Specialty pharmacists are crucial to the digital medicines process because these data are created by a pharmacist on initial order by the patient’s prescribing physician. Via the co-encapsulation process, a pharmacist takes an FDA-approved ingestible event marker and an FDA-approved oral medication dose and places them inside a commercially available capsule using standard capsule fill equipment in the pharmacy.
Depending on the workflow established within a clinic or health system, pharmacists may also be involved with keeping track of data produced by the digital medicines. This may mean contacting a patient’s physician or someone else on the team to intervene based on the data presented or acting on it themselves.
For example, let’s say that a patient is using digital medicine to control her hypertension. The pharmacist notices that the patient’s heart rate has been elevated over a series of days, during which she did not take her medication regularly. As a next step, the pharmacist calls the patient to discuss the data points and understand what is going on. After the conversation, the pharmacist may determine that the patient needs to be seen by her physician.
A pharmacist could also be involved with titration of that medication. For instance, in the previous example, let’s say that the pharmacist calls the patient and learns that the medication is causing her to feel dizzy when she takes it, which is leading to nonadherence. A clinical pharmacist may be able to titrate the drugs in the digital medicine and get that delivered to the patient the same day, to have her resume taking the medication and to ensure her heart rate is back under control.
In September 2018, Desert Oasis Healthcare (DOHC), the health system in Southern California where I work, implemented digital medicines into our care regimen for patients with diabetes and hypertension. Our team of 24 community pharmacists observed that digital medicines support our patient-centered and value-based care, providing information about how patients are doing day by day, allowing us to help them achieve their goals and manage their diseases without having to see them in our clinic.
We saw that the timely data not only helped with adherence but also with the outcome measures of patients who go along with it.
Since we started, we have enrolled 150 patients on digital medicines who had been identified as nonadherent. We are also on track to bring another 100 onto digital medicines by this fall, with a goal of 250 patients by the end of the year. To date, patients are demonstrating an approximately 88% adherence rate when wearing the patch. We will have more aggregated data on outcomes by early next year.
Patients at DOHC generally have been receptive to digital medicines. When we suggest to a patient that they use digital medicines, the first question they usually ask is, “Can this track my location?” The answer to that is “No, there is no GPS functionality in the ingestible sensor or the wearable patch.”
We also assure them that they really are in control of who sees the data, and we will abide by their wishes on that, as we do with all the rest of their medical records.
Patients who engage with the app get a lot out of using digital medicines. Given the data in the applications, patients now come to appointments with data they trust and believe in.
Our community pharmacy team is excited to see patients adopt digital medicines. We want patients to see the results themselves and notice that their health is improving when they take their medications on a regular basis. Appointments with us are more meaningful, as everyone is involved in their care. And the use of digital medications allows our teams to initiate, titrate, eliminate, or change medication without second guessing. With the use of digital medicines, the community pharmacy team at DOHC has been able to better allocate our time based on need and risk, shifting our practice to proactive from reactive.
Lindsey Valenzuela, PharmD, is the administrator of population health and prescription management at Desert Oasis Healthcare in Palm Springs, California.

#### PROBLEM TO WORK ON:
Print the part of the passage on digital medicines from "Depending on the" up to and including "on it themselves.", with every word and mark unchanged. The data that come next are not needed.

#### STORED DATA:
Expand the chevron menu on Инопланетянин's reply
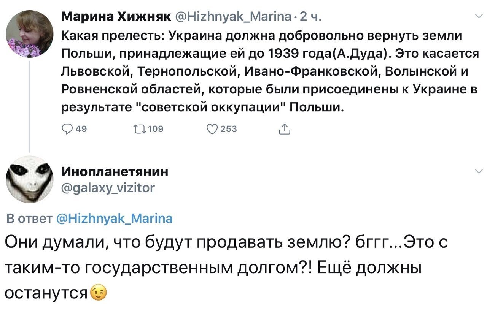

#### COMPLETED TASK:
Depending on the workflow established within a clinic or health system, pharmacists may also be involved with keeping track of data produced by the digital medicines. This may mean contacting a patient’s physician or someone else on the team to intervene based on the data presented or acting on it themselves.